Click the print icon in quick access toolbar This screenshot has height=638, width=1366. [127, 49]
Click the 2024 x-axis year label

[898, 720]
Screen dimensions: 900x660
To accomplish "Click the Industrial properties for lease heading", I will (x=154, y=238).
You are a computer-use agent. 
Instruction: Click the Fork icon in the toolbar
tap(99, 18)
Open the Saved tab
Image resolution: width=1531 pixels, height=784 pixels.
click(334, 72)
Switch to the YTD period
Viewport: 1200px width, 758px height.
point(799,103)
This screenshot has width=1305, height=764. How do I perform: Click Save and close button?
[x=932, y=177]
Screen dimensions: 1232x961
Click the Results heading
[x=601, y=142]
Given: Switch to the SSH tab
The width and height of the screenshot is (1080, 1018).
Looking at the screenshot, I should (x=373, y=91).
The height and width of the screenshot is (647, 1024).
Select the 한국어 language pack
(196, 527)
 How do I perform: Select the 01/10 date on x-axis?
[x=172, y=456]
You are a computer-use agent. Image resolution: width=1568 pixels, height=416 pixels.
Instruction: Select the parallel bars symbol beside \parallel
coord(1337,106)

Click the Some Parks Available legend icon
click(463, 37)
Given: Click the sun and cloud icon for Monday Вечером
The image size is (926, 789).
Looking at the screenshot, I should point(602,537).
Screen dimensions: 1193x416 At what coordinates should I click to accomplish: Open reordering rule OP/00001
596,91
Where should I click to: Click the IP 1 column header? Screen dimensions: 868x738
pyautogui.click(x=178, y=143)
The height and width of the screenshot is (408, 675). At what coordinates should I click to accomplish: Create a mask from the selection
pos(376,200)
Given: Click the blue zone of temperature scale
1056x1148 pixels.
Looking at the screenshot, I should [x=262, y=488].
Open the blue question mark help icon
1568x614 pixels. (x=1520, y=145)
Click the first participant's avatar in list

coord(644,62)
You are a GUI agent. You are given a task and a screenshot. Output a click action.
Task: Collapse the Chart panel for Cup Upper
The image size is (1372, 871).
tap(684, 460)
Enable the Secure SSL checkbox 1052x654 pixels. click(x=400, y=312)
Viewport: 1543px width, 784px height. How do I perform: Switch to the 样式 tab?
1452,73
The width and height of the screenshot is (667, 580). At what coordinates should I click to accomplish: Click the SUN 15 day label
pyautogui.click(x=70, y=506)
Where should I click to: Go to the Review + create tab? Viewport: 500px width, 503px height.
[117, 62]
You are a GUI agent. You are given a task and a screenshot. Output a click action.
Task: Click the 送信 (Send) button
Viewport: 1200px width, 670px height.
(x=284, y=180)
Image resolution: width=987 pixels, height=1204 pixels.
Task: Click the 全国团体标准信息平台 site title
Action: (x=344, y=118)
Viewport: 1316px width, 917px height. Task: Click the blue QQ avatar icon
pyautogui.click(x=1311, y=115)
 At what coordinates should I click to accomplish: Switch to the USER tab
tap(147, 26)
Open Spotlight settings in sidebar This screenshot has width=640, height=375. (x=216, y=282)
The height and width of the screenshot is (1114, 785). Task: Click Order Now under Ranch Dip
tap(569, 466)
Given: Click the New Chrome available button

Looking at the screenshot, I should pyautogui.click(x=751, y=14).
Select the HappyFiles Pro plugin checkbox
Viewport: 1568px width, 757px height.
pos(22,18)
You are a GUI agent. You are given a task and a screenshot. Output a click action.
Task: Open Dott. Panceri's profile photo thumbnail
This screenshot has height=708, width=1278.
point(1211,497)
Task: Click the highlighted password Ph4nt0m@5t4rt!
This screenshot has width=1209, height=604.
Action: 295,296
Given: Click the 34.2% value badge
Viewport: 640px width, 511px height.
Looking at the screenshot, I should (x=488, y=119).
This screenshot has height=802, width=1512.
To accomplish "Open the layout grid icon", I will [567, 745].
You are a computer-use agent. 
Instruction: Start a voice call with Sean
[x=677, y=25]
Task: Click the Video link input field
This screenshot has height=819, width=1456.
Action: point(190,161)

■ ■ ■ ■ ■

*Task description*.
Retype exactly, and only, the lines above from the one where "Given: Click the blue" occurs up to and including the one where "Enable the Secure" occurs.

*Response to this exercise*.
Given: Click the blue zone of temperature scale
1056x1148 pixels.
Looking at the screenshot, I should [x=262, y=488].
Open the blue question mark help icon
1568x614 pixels. (x=1520, y=145)
Click the first participant's avatar in list

coord(644,62)
You are a GUI agent. You are given a task and a screenshot. Output a click action.
Task: Collapse the Chart panel for Cup Upper
The image size is (1372, 871).
tap(684, 460)
Enable the Secure SSL checkbox 1052x654 pixels. click(x=400, y=312)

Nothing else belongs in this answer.